Abstract
Germline loss-of-function (LOF) heterozygous mutations in the central hematopoietic transcription factor RUNX1 gene cause the marrow failure/malignancy predisposition syndrome Familial Platelet Disorder with associated Myeloid Malignancies (FPDMM, or FPD). Patients with FPD have defective megakaryocytic development, low platelet counts, and a very high (35-50%) life-long risk of hematological malignancies, particularly MDS/AML. Murine heterozygous gene knockout models do not recapitulate the human phenotype in terms of thrombocytopenia or myeloid leukemia progression. Although gene correction of the RUNX1 mutation in hematopoietic stem and progenitor cells (HSPCs) is being considered as a possible treatment approach, it is unknown whether mutation-corrected HSPCs will have the hoped for advantage over RUNX1 mutant HSCs in vivo, likely necessary to significantly lower leukemia risk. In order to study the relative function of wildtype and RUNX1-mutated HSPCs in vivo in a model with close hematopoietic similarity to humans, we generated a rhesus macaque FPD competitive repopulation model via CRISPR/Cas9 NHEJ editing of the RUNX1 gene versus the AAVS1 safe-harbor control locus. We transplanted mixtures of autologous HSPCs edited at the two loci: 75% RUNX1-edited/25% AAVS1- edited CD34+ HSPCs in animal 1 and 25% RUNX1-edited/75% AAVS1-edited CD34+ HSPCs in animal 2, following conditioning with total body irradiation. Both animals engrafted tri-lineage hematopoiesis promptly following transplantation. However, platelet numbers remained below the normal range long-term in animal 1 receiving a higher ration of RUNX1-edited HSPCS and below counts of macaques receiving HSPCs edited at other loci (Figure 1). Bone marrow morphology at 6 months was normal.

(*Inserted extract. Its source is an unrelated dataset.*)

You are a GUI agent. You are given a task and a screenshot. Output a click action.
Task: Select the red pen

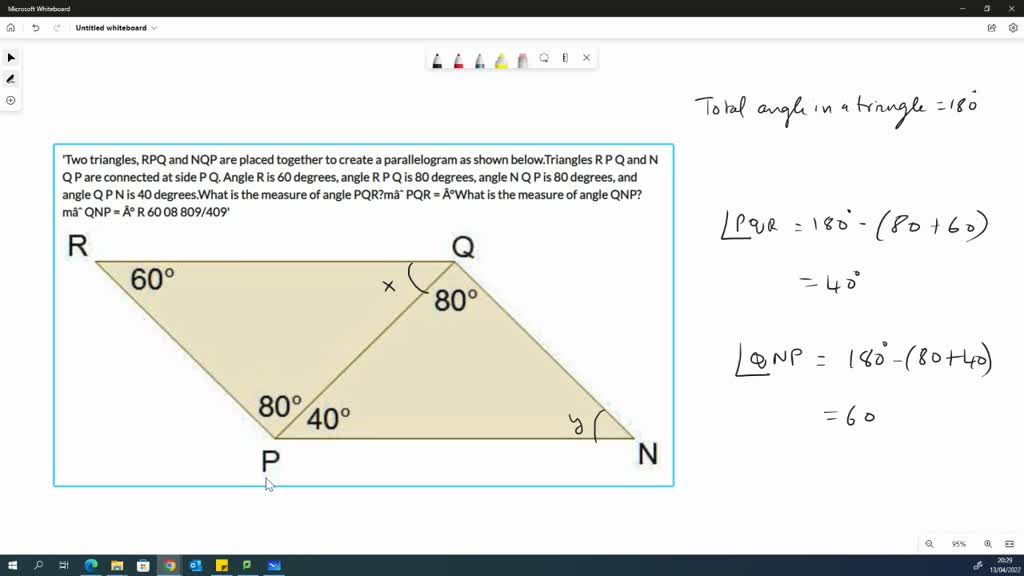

To assess the HSPC function of RUNX1 mutant versus AAV1 control and unedited WT cells we tracked RUNX1 and AAVS1-mutated allele frequencies in blood cells over time via deep sequencing (Figure 2). In the infusion products (IP), allele fractions reflected the desired ratios. In both animals, AAVS1-edited cells dominated compared to RUNX1-edited cells. However, in animal 1, RUNX1-mutated cells expanded over time eventually exceeding the ratio in the IP, and in animal 2, levels of RUNX1 and AAVS1-mutated cells were equivalent long-term. Marrow analyzed at 6 months showed heterozygous RUNX1-mutated CFU at levels concordant with mutation frequencies in the blood, but no homozygous RUNX1 mutated CFU, suggesting homozygous LOF is not compatible with long-term HSPC function.
In conclusion, we have created pre-clinical model for FPD via CRISPR/Cas editing of HSPCs in rhesus macaques. The lack of a competitive advantage for wildtype or control-locus edited HSPCs over RUNX1 heterozygous-mutated HSPCs long-term in our model suggests that gene correction approaches for FPD will be challenging, particularly to reverse the MDS/AML predisposition phenotype.
No relevant conflicts of interest to declare.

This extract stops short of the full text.